El canciller dijo clarito que Panamá está puesto para ser la "sede para facilitar un diálogo basado en la igualdad y el respeto mutuo". Todavía no se sabe si La Habana o Washington dijeron "sí, quiero", pero ya Panamá se puso en el centro de todo el tinglado diplomático.
¿Y a quién le cae esto arriba? ¿Por qué nos importa?
Bueno, mira, con las crisis migratorias, las diferencias políticas que hay por ahí y los líos geopolíticos en el continente, que alguien ofrezca un espacio para hablar es importante. Panamá quiere ser el que pone la calma, el que ayuda a tender puentes.
Pero ojo, que el rollo entre Panamá y Cuba no ayuda. Esos siete ciudadanos panameños presos en la isla por supuestamente pintar consignas contra el gobierno cubano, como "Abajo la tiranía" y "Comunismo: enemigo de la comunidad", tienen a la diplomacia de cabeza. ¡Unos dicen que ya soltaron a algunos, pero el resto sigue ahí!
¿Qué dicen las partes?
Por un lado, está la oferta panameña de ser mediador. Por el otro, las autoridades cubanas tienen a los siete panameños detenidos, acusándolos de propaganda. El gobierno panameño insiste en que hay que dialogar y respetar los procesos, pero la cosa está tensa.
Lo que se oye es que la oferta de Panamá para mediar es un paso gordo. Aunque no haya confirmación oficial de que Cuba y EE.UU. vayan a sentarse, que se abra la puerta ya es algo.

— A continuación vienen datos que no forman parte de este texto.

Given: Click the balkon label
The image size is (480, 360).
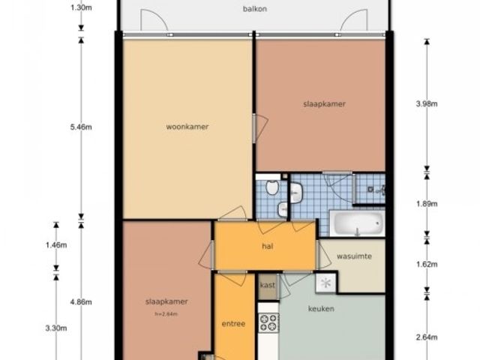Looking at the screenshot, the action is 255,9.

¿Y ahora qué? ¿Qué viene en el aire?
Pues mira, lo que está claro es que Panamá se puso en una posición clave. Habrá que ver si Washington y La Habana aceptan esta invitación para charlar. El futuro dirá si este ofrecimiento de paz termina funcionando o si se queda en un intento más en medio de tantas tensiones.